Streaming and Latency Optimization: TTFT, SSE, KV Cache, and Batching
Design low-latency LLM experiences using streaming, Server-Sent Events, time-to-first-token optimization, KV cache management, speculative decoding, batching, and context reduction.
Why LLM Latency Feels Different
Traditional APIs usually return one complete response. LLMs generate tokens sequentially, so latency has multiple parts: time to start, speed while generating, and total completion time.
| Metric | Meaning |
|---|---|
| TTFT | Time to first token |
| Inter-token latency | Delay between streamed tokens |
| Tokens per second | Generation throughput |
| Total latency | Time until full response is complete |
Key idea: Streaming does not always make total generation faster, but it makes the user experience feel faster because output starts earlier.
Latency Breakdown
Major Contributors
| Contributor | Optimization |
|---|---|
| Network round trip | Keep gateway close to users and providers |
| Queueing | Capacity planning and rate limits |
| Prompt processing | Shorter context, prefix caching |
| Retrieval | Cache retrieval and rerank efficiently |
| Generation | Smaller model, shorter answer, speculative decoding |
| Client rendering | Stream progressively |
Server-Sent Events
SSE is a common streaming protocol for token-by-token responses over HTTP.
event: token
data: {"text":"The"}
event: token
data: {"text":" answer"}
event: done
data: {}
SSE vs WebSockets
| Protocol | Best For |
|---|---|
| SSE | One-way server-to-client token streaming |
| WebSocket | Bidirectional realtime interaction |
| Plain HTTP | Non-interactive background tasks |
SSE is usually simpler for chat and assistant responses.
Optimizing TTFT
Time to first token depends heavily on input size, provider queueing, routing, and model choice.
| Technique | Effect |
|---|---|
| Reduce prompt tokens | Faster prefill |
| Cache stable prefix | Reuse prompt processing |
| Use smaller model | Faster first token |
| Avoid unnecessary tools before response | Less pre-generation work |
| Stream immediately | Better perceived latency |
| Keep retrieval top-k small | Less context assembly overhead |
Large context windows are not free: Sending 100K tokens because the model supports it can create high latency, high cost, and weaker attention to the important parts.
KV Cache
During generation, transformer models reuse key-value attention states for previous tokens. This is called the KV cache.

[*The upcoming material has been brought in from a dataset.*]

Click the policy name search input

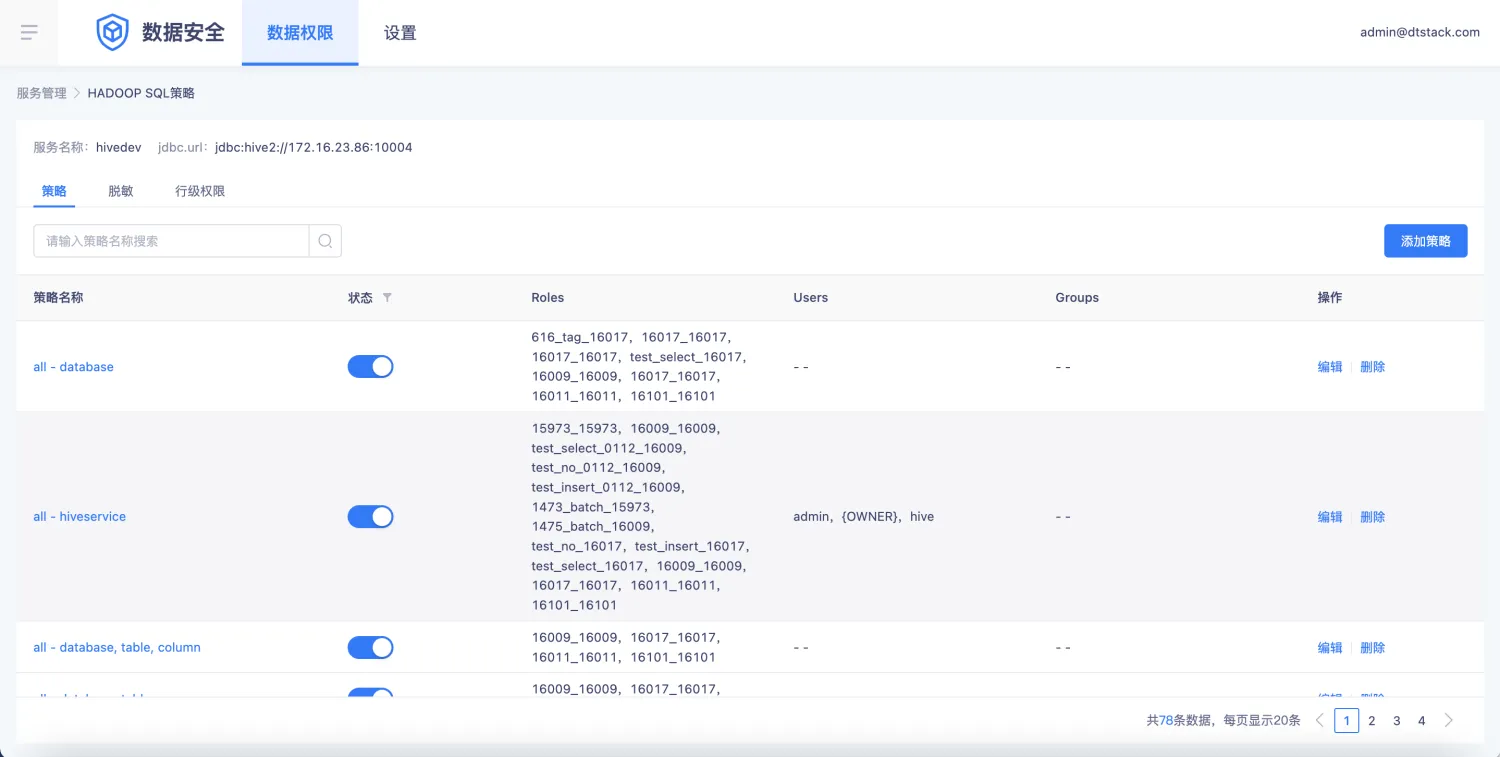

The KV cache improves generation speed, but it consumes memory. Longer contexts and more concurrent requests require more memory.
Serving Implications
| Concern | Impact |
|---|---|
| Long prompts | More prefill work and KV memory |
| Long outputs | More decode steps |
| Many concurrent streams | More active KV cache |
| Larger models | More GPU memory |
| Batching | Better utilization but may affect latency |
Batching
Batching groups multiple inference requests to improve GPU utilization.
| Batch Type | Use Case |
|---|---|
| Static batching | Offline jobs with predictable shapes |
| Dynamic batching | Online serving with variable arrivals |
| Continuous batching | LLM serving where requests join and leave during decoding |
Batching improves throughput but can add queueing delay. Interactive systems need careful latency budgets.
Speculative Decoding
Speculative decoding uses a smaller draft model to propose tokens and a larger model to verify them.
It can reduce generation latency when draft tokens are often accepted. It is mostly a serving-layer optimization and may not be exposed by every provider.
Product UX Patterns
| Pattern | Why It Helps |
|---|---|
| Stream answer text | User sees progress quickly |
| Show retrieval progress | Makes waiting understandable |
| Render citations as they arrive | Builds trust |
| Allow cancel | Saves cost and user time |
| Generate concise by default | Lower latency and cost |
| Continue button | Avoids long automatic generations |
Latency optimization is not only backend work. UX can reduce perceived waiting and unnecessary generation.
What to Remember for Interviews
- Measure TTFT, inter-token latency, and total latency separately.
- SSE is the default simple streaming choice for web apps.
- Context size drives prefill cost: retrieve and assemble carefully.
- KV cache is a memory constraint: concurrency and context length matter.
- Batching improves throughput: but may add queueing latency.
Practice: Design a streaming chat API for a RAG assistant. Include retrieval timing, SSE events, cancellation, provider timeout, and metrics for TTFT and total latency.